First experimental demonstration of the adiabatic non-Hermitian Berry phase using classical oscillators with feedback, highlighting its geometric effects in non-Hermitian systems.

Findings

Non-Hermitian Berry phase causes amplitude amplification and damping.

Observation of a non-Hermitian Aharonov-Bohm effect with imaginary flux.
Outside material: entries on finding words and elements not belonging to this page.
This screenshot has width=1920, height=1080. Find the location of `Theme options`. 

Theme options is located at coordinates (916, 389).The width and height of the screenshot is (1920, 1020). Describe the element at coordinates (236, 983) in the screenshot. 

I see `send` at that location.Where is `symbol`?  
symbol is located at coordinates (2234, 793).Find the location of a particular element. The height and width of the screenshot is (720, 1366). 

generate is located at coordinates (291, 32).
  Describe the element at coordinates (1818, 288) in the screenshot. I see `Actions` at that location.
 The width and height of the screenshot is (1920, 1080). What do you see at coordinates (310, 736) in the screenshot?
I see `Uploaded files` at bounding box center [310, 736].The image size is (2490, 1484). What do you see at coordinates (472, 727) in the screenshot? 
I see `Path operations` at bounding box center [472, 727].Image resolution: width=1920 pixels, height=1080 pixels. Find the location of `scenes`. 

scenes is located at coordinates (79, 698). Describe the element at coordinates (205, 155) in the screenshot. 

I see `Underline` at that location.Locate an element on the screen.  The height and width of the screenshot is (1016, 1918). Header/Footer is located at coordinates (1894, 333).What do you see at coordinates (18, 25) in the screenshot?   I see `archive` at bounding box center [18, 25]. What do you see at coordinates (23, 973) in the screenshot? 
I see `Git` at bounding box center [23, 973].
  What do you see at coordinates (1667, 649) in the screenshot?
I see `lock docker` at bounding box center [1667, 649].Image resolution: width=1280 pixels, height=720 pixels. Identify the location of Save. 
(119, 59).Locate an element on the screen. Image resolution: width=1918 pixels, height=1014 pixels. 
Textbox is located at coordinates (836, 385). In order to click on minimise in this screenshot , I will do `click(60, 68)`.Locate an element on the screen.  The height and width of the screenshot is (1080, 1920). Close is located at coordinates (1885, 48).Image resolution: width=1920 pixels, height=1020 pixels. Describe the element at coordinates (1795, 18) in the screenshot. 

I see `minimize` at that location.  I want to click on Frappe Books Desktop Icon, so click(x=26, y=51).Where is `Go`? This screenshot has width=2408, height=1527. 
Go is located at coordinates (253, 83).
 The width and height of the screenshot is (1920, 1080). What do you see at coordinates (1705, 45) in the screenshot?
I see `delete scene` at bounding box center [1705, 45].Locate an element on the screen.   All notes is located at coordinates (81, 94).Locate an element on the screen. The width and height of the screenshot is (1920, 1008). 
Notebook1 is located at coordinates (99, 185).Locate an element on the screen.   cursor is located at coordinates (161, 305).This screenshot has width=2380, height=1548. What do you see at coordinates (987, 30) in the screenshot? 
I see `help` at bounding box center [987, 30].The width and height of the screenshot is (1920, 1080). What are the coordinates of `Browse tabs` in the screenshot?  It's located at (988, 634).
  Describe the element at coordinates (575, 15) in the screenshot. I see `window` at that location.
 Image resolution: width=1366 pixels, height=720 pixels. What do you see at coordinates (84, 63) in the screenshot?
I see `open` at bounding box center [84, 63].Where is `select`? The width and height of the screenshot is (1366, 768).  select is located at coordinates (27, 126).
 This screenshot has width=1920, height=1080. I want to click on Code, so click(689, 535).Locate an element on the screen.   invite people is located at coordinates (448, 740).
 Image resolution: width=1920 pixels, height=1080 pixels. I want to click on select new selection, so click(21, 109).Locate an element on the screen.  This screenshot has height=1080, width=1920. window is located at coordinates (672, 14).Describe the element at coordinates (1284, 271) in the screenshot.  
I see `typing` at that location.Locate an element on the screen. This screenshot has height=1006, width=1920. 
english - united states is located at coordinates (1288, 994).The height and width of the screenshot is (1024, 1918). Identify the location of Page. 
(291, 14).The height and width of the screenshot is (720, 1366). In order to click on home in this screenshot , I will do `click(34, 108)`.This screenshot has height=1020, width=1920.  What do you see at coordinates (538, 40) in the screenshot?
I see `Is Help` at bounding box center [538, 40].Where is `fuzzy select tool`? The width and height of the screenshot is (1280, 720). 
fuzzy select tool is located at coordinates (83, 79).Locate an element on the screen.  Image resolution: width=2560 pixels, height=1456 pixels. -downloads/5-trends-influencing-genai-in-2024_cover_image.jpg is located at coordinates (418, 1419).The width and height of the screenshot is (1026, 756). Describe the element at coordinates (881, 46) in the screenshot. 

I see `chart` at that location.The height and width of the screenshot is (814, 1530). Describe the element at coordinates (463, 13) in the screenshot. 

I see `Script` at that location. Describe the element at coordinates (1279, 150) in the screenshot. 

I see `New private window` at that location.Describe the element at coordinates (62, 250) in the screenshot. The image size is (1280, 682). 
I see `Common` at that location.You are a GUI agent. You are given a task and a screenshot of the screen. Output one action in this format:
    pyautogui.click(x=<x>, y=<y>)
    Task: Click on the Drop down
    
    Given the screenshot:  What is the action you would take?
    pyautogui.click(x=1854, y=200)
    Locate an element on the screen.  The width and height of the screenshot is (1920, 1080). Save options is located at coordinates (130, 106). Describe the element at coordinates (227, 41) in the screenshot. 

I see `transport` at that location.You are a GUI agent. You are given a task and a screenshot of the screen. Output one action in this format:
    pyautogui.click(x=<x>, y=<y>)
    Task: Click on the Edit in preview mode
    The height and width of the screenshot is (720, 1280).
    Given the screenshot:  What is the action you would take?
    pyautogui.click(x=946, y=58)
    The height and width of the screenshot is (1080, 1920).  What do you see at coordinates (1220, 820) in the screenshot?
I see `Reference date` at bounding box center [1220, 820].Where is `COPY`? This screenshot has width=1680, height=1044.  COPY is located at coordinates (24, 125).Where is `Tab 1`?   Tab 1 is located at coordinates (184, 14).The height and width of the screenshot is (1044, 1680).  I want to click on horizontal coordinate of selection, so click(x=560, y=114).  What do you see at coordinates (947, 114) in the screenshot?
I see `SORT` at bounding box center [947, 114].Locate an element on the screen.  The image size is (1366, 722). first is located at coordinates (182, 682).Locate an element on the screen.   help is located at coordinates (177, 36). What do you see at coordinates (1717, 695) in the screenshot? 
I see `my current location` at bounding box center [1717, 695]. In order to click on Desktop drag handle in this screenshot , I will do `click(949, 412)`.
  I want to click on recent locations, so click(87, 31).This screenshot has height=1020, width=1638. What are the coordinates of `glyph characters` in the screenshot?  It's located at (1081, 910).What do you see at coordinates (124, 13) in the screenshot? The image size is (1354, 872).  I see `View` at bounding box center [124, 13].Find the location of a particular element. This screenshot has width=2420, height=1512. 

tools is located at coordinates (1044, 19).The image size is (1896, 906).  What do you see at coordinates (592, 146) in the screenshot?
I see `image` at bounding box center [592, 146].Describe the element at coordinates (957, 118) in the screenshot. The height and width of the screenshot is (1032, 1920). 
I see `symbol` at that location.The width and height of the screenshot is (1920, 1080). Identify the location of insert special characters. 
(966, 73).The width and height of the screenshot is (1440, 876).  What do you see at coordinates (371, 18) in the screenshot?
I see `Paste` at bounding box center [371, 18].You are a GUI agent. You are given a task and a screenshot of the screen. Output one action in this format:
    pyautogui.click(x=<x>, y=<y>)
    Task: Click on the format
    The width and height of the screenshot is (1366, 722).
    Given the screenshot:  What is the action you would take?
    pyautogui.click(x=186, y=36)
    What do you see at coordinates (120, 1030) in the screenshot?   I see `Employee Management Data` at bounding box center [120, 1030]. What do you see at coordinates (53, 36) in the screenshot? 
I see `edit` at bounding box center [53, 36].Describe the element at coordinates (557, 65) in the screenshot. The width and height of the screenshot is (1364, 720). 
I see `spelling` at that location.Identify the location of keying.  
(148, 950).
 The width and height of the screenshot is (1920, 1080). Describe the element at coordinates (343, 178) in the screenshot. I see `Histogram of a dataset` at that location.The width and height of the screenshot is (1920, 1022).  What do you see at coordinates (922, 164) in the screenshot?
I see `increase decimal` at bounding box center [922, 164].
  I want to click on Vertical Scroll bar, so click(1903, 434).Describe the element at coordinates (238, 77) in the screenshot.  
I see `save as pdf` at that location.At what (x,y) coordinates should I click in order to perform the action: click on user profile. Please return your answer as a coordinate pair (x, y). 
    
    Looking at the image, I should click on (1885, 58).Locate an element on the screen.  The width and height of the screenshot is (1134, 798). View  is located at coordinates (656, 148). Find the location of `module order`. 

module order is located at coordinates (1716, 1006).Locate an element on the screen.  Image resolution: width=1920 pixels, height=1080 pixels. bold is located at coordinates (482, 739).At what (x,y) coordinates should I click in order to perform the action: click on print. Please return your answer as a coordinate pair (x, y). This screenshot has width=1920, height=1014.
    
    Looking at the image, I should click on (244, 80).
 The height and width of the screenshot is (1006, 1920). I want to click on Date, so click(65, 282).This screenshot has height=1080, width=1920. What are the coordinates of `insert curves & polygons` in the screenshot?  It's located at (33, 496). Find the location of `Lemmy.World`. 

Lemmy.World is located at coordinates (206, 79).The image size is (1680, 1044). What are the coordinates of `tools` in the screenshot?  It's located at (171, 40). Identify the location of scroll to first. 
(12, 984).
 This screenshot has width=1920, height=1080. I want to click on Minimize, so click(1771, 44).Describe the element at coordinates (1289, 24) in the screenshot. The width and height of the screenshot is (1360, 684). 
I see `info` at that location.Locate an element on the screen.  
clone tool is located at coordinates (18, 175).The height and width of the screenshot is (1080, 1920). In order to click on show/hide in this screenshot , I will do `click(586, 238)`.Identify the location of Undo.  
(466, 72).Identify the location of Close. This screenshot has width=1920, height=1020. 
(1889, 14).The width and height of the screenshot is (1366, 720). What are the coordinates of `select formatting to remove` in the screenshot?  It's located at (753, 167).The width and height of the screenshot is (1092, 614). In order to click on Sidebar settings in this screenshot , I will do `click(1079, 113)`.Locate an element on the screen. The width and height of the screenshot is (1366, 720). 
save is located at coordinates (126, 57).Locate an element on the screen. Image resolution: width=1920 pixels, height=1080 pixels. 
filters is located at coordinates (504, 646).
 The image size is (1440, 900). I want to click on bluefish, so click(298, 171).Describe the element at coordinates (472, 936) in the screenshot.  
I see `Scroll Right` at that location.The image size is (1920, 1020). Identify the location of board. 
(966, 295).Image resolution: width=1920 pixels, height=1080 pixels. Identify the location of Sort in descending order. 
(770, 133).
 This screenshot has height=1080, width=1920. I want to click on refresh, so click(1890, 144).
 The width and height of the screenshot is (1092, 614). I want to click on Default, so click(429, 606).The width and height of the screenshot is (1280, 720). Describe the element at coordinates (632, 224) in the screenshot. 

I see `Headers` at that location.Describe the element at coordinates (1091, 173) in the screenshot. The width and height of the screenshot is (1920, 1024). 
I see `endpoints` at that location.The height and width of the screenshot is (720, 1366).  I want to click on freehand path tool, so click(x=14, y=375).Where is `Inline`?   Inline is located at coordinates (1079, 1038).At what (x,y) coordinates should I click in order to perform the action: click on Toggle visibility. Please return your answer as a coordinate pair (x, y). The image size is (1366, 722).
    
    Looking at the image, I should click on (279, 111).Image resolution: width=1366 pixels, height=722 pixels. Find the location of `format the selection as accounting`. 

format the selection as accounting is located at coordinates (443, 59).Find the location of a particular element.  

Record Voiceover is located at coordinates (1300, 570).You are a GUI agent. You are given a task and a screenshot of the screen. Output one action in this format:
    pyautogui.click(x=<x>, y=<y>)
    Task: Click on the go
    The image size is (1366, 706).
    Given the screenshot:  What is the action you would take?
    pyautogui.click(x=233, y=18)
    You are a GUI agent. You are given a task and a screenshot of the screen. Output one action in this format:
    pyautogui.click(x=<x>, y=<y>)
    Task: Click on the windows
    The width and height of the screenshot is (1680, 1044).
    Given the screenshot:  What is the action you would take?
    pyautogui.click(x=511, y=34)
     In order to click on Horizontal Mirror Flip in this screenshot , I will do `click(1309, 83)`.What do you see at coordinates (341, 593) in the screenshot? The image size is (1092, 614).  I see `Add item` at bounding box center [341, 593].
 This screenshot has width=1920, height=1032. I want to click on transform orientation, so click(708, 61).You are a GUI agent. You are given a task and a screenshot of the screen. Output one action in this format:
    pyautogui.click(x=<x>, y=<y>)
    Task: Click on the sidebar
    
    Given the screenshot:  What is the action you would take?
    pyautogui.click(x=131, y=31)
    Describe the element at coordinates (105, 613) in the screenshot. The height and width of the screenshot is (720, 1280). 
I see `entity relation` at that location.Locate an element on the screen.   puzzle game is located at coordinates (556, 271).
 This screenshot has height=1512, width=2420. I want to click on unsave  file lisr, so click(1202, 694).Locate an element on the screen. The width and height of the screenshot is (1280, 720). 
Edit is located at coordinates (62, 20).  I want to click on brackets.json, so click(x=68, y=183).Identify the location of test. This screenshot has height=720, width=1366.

Verification that the Berry phase is a purely geometric effect in this system.

Abstract

The geometrical Berry phase is key to understanding the behaviour of quantum states under cyclic adiabatic evolution. When generalised to non-Hermitian systems with gain and loss, the Berry phase can become complex, and should modify not only the phase but also the amplitude of the state. Here, we perform the first experimental measurements of the adiabatic non-Hermitian Berry phase, exploring a minimal two-site $\mathcal{PT}$-symmetric Hamiltonian that is inspired by the Hatano-Nelson model. We realise this non-Hermitian model experimentally by mapping its dynamics to that of a pair of classical oscillators coupled by real-time measurement-based feedback. As we verify experimentally, the adiabatic non-Hermitian Berry phase is a purely geometrical effect that leads to significant amplification and damping of the amplitude also for non-cyclical paths within the parameter space even when all eigenenergies are real. We further observe a non-Hermitian analog of the Aharonov--Bohm solenoid effect, observing amplification and attenuation when encircling a region of broken $\mathcal{PT}$ symmetry that serves as a source of imaginary flux. This experiment demonstrates the importance of geometrical effects that are unique to non-Hermitian systems and paves the way towards the further studies of non-Hermitian and topological physics in synthetic metamaterials.